In order to enable the use of a second transceiver that is smaller than the first transceiver in a communication device having a slot for the first transceiver into which the first transceiver can be inserted and mounted, the first transceiver is used. A transceiver interface conversion adapter that is inserted into and installed in a slot,
A first electrical interface that is electrically connected to an electrical interface provided in the first transceiver slot when the transceiver interface conversion adapter is inserted and installed in the first transceiver slot;
A storage space in which the second transceiver can be inserted and mounted;
A second electrical interface that is electrically connected to an electrical interface provided in the second transceiver when the second transceiver is inserted and mounted in the accommodation space;
A transceiver interface conversion adapter comprising: a circuit board that electrically connects the first electrical interface and the second electrical interface. In order to enable the use of a second transceiver that is smaller than the first transceiver in a communication device having a slot for the first transceiver into which the first transceiver can be inserted and mounted, the first transceiver is used. A transceiver interface conversion adapter that is inserted into and installed in a slot,
When the transceiver interface conversion adapter is inserted and attached to the first transceiver slot, an insertion portion inserted into the first transceiver slot and an insertion guide portion located outside the first transceiver slot are provided. As well as
A first electrical interface that is electrically connected to an electrical interface provided in the first transceiver slot when the transceiver interface conversion adapter is inserted and installed in the first transceiver slot;
A storage space in which the second transceiver can be inserted and mounted from the insertion guide portion to the insertion portion;
A second electrical interface that is electrically connected to an electrical interface provided in the second transceiver when the second transceiver is inserted and mounted in the accommodation space;
A circuit board that electrically connects each pin of the first electrical interface and each pin of the second electrical interface in the same electrical function;
A transceiver interface conversion adapter, comprising: a hollow portion formed in a part of an upper portion of the insertion portion and communicating with the accommodation space. In claim 2,
The transceiver interface conversion adapter, wherein a portion of the accommodation space formed in the insertion guide portion is a through-hole that contacts a peripheral surface of a second transceiver inserted into the accommodation space.
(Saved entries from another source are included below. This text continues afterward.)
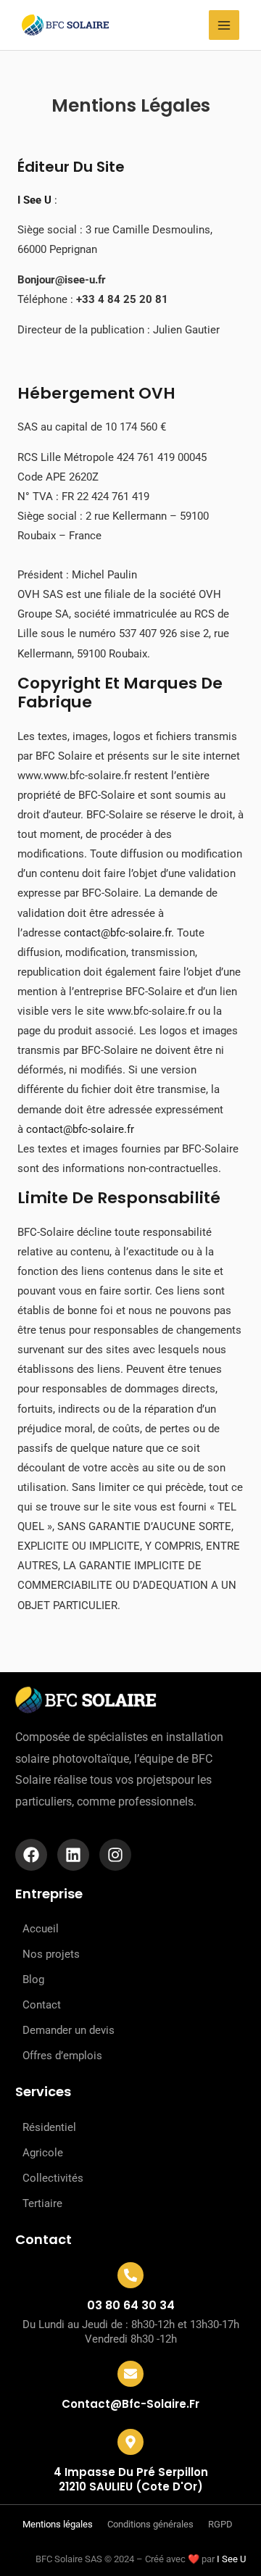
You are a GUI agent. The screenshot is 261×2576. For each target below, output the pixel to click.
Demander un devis (68, 2030)
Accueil (40, 1928)
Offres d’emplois (62, 2055)
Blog (33, 1979)
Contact (41, 2004)
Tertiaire (42, 2203)
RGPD (220, 2524)
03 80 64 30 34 (131, 2305)
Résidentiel (49, 2127)
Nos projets (51, 1954)
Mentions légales (57, 2524)
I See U (231, 2559)
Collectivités (52, 2178)
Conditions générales (150, 2524)
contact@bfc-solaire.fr (117, 932)
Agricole (42, 2152)
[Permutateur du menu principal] (224, 25)
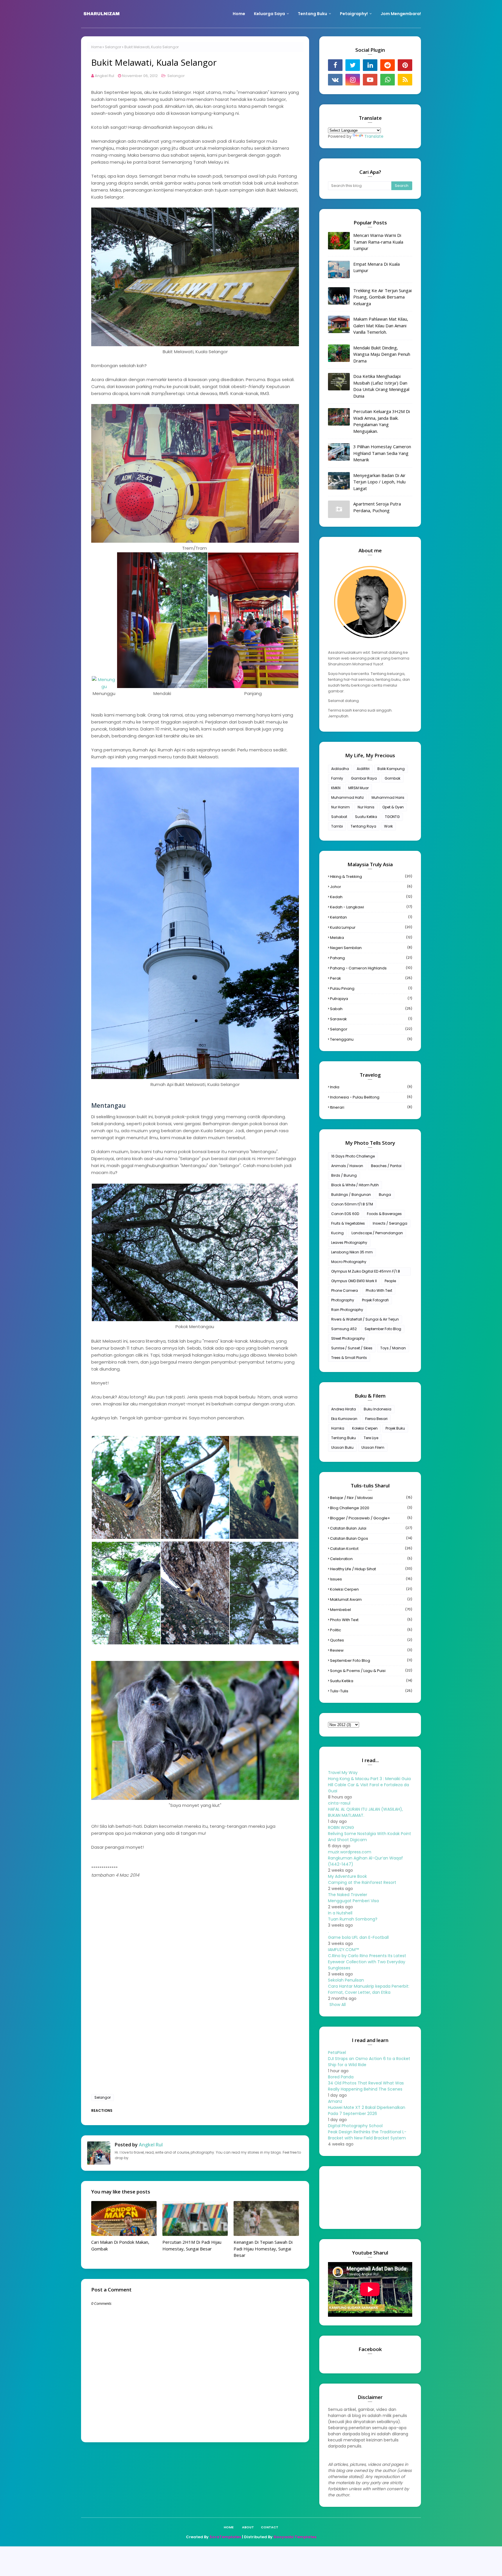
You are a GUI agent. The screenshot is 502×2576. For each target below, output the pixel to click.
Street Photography (348, 1338)
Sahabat (339, 816)
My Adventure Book (347, 1876)
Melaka (371, 937)
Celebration (371, 1559)
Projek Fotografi (375, 1300)
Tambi (337, 826)
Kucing (337, 1232)
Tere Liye (371, 1437)
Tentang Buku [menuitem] (312, 14)
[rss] (405, 79)
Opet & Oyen (393, 807)
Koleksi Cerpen (365, 1428)
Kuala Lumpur (371, 927)
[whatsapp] (387, 79)
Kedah (371, 897)
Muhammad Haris (388, 797)
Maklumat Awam (371, 1599)
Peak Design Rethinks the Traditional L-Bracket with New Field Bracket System (367, 2135)
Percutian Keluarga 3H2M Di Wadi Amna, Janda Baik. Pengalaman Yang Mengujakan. (381, 421)
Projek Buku (395, 1428)
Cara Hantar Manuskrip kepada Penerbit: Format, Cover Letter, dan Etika (368, 1989)
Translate (373, 136)
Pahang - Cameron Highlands (371, 968)
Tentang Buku (343, 1437)
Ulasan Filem (372, 1447)
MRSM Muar (358, 787)
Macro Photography (348, 1261)
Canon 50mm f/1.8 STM (352, 1204)
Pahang (371, 958)
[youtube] (370, 79)
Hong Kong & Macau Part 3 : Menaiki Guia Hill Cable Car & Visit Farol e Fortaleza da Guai (369, 1785)
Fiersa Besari (376, 1418)
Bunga (385, 1194)
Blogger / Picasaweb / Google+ (371, 1518)
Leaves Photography (349, 1242)
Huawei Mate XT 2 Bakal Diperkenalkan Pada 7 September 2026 (366, 2110)
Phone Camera (344, 1290)
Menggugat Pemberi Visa (353, 1901)
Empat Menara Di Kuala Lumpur (376, 267)
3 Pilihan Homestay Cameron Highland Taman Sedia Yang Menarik (382, 453)
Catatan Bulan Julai (371, 1528)
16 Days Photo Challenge (353, 1156)
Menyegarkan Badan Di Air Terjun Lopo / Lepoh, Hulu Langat (379, 481)
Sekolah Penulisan (346, 1980)
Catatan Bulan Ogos (371, 1538)
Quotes (371, 1640)
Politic (371, 1630)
In claim 2 or claim 3,
The outer surface upper surface of the insertion portion and the upper surface of the second transceiver that is inserted and mounted in the housing space and exposed from the hollow portion are at the same height position in the height direction. Transceiver interface conversion adapter. In any one of Claims 2 thru | or 4,
The insertion guide portion lower inner wall surface which is the bottom surface of the portion formed in the insertion guide portion of the accommodation space, the insertion portion lower inner wall surface which is the bottom surface of the portion formed in the insertion portion of the accommodation space, and the circuit A transceiver interface conversion adapter, wherein the upper surface of the substrate is at the same height position in the height direction.